(Collected data entries)
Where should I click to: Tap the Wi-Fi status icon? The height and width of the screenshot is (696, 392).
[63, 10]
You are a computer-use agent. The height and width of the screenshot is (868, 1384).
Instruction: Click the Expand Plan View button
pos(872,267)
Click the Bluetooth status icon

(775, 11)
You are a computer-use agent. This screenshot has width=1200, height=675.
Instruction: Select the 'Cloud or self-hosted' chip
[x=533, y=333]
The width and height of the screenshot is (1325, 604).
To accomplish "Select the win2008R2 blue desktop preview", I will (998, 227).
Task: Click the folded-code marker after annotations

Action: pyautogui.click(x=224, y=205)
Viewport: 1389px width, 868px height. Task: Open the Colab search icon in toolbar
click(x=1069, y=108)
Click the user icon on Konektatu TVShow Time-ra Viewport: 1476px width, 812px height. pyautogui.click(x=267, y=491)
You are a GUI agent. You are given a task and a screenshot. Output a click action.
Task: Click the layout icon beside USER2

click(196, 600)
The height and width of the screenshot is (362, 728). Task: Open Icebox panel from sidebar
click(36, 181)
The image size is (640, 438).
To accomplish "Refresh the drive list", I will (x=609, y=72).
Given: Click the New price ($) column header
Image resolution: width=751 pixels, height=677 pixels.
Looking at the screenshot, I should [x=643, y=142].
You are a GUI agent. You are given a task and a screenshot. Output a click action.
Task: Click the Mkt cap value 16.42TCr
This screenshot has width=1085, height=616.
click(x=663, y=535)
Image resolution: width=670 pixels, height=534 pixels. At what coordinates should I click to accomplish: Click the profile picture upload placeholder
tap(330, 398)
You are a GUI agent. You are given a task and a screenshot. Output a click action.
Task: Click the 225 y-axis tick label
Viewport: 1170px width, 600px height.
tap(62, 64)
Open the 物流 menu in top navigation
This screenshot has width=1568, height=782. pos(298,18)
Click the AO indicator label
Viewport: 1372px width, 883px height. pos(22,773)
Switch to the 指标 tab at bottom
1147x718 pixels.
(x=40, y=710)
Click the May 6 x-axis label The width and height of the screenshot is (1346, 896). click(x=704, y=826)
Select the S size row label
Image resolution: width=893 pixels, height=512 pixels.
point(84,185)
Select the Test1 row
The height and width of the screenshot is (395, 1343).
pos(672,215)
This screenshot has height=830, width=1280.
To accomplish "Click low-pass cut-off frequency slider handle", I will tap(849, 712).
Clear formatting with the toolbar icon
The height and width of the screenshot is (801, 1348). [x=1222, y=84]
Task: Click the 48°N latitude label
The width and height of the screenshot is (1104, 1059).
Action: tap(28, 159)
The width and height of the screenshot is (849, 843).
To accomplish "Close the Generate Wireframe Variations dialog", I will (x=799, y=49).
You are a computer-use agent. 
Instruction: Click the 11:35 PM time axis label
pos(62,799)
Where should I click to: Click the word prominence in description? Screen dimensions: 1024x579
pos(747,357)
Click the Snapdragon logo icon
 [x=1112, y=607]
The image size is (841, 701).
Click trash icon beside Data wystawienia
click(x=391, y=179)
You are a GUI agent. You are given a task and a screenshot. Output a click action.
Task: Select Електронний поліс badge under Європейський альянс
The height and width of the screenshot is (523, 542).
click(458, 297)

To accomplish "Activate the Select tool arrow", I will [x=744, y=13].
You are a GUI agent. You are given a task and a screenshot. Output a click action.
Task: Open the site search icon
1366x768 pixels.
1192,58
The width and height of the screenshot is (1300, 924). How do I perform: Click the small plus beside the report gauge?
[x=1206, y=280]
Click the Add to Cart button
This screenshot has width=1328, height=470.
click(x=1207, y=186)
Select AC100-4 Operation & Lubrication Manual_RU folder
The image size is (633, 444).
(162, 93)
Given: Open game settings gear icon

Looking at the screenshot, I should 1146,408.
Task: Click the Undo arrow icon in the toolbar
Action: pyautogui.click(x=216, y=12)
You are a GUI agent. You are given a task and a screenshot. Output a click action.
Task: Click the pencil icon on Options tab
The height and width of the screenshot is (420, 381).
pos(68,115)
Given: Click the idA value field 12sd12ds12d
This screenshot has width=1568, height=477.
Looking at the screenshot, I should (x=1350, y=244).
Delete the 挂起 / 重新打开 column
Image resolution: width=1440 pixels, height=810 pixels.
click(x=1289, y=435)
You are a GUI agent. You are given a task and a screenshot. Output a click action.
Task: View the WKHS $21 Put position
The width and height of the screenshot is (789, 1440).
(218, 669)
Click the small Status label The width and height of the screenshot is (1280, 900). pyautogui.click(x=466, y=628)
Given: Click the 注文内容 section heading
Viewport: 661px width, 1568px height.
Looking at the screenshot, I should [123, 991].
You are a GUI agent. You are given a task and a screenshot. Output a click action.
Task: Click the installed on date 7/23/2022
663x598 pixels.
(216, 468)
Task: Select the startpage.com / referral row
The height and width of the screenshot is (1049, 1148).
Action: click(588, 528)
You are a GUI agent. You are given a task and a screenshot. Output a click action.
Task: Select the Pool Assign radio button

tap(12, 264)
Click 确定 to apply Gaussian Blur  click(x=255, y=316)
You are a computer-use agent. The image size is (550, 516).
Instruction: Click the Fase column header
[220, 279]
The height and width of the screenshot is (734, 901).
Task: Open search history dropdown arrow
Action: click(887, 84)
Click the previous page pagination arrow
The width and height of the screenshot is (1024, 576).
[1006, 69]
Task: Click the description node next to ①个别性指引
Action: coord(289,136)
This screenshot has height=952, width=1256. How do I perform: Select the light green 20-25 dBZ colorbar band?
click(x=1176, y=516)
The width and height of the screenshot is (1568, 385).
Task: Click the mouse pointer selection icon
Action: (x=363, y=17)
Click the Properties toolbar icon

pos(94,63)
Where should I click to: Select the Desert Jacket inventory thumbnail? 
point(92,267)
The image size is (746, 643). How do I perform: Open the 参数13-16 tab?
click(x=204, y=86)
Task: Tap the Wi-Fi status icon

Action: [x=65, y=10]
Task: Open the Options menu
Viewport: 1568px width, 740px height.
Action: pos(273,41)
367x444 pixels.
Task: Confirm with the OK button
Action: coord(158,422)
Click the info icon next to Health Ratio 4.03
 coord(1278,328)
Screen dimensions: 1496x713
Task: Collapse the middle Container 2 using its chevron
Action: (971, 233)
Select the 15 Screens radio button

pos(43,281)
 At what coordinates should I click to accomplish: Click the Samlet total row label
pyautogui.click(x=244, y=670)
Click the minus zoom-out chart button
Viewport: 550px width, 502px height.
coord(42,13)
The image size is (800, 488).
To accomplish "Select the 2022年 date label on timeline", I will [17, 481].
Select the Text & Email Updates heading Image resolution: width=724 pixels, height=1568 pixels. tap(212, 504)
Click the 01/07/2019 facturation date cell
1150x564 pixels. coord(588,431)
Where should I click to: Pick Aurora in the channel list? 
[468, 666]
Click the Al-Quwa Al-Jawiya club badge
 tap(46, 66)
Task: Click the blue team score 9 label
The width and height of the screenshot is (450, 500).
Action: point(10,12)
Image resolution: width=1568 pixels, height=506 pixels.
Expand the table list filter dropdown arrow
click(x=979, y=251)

## TASK INSTRUCTIONS
Search the entries for the word "computer", then copy every line in which it is found.

## THE COMPLETED TASK
You are a computer-use agent. The height and width of the screenshot is (868, 1384).
You are a computer-use agent. This screenshot has width=1200, height=675.
You are a computer-use agent. 
You are a computer-use agent. The image size is (550, 516).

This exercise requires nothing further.